Vor dem US-Arbeitsmarktbericht: Beschäftigungsdaten könnten über die Zinsanhebung im September entscheiden
智通财经2026/09/04 03:16- Der Markt erwartet im August einen Anstieg der Nichtlandwirtschaftlichen Beschäftigung um 58.000, eine unveränderte Arbeitslosenquote von 4,1 % und ein verlangsamtes Lohnwachstum von 3,0 % im Jahresvergleich. Der Bericht könnte durch Einmaleffekte beeinflusst werden – darunter der Verlust des temporären Schutzstatus von über 300.000 Haitianern und die Schließung von Fleischverarbeitungsbetrieben; das Risiko schwächer als erwarteter Daten darf nicht unterschätzt werden.
- Der Fokus der Federal Reserve liegt derzeit weiterhin auf der Inflationsseite. Solange die Arbeitslosenquote bei rund 4,1 % bleibt, wird der Arbeitsmarkt die Fed nicht zu einer Lockerung zwingen. Die Verbraucherpreisindex-Daten (CPI) am 11. September könnten entscheidender für die Geldpolitik sein als der aktuelle Arbeitsmarktbericht. Falls sich das Lohnwachstum weiter verlangsamt, könnte das die Tauben innerhalb der Fed unterstützen.

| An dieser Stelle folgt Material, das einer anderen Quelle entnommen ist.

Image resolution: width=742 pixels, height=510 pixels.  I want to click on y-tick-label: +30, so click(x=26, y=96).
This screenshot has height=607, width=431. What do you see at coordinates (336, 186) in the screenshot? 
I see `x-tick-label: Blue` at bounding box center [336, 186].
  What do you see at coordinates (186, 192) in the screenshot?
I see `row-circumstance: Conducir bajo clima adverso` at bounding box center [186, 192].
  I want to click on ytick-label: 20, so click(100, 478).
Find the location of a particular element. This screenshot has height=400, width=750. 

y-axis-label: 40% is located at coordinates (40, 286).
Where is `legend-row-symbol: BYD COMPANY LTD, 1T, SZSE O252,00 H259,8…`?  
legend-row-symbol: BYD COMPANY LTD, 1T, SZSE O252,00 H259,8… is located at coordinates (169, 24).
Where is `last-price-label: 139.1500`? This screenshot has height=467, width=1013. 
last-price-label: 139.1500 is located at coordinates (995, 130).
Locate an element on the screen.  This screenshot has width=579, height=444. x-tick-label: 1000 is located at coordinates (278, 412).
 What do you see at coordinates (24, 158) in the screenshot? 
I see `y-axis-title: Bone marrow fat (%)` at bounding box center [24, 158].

- Die Wahrscheinlichkeit einer Zinserhöhung im September wurde vom Markt seit Wochenbeginn von 66 % auf etwa 50 % nach unten angepasst, zum Teil beeinflusst durch die schwachen Zahlen des ADP-Beschäftigungsberichts (der Privatsektor schuf nur 38.000 neue Stellen). Sollten auch die offiziellen Arbeitsmarktdaten enttäuschen, könnte sich die Erwartung an Zinserhöhungen weiter abschwächen. Dies würde zu sinkenden Renditen US-amerikanischer Staatsanleihen führen und Aktien- sowie Anleihenmärkte stützen, während der US-Dollar unter Druck gerät und der Japanische Yen seinen Aufwärtstrend fortsetzen könnte.
- Der Goldpreis ist am Donnerstag bereits um fast 2 % auf über 4.480 US-Dollar gestiegen; sollten die Zinserhöhungserwartungen nachlassen, dürfte der Goldpreis weiter steigen. Die 200-Tage-Linie bei 4.533 US-Dollar stellt den nächsten wichtigen Widerstand dar. Der ISM-Index für den Dienstleistungssektor stieg unerwartet an, der Beschäftigungsindex blieb jedoch schwach und spiegelt weiterhin eine Situation von "geringer Einstellung/wenig Entlassungen" wider. Insgesamt betrachtet werden Daten, die deutlich von den Erwartungen abweichen, nach wie vor Kettenreaktionen an den Märkten auslösen.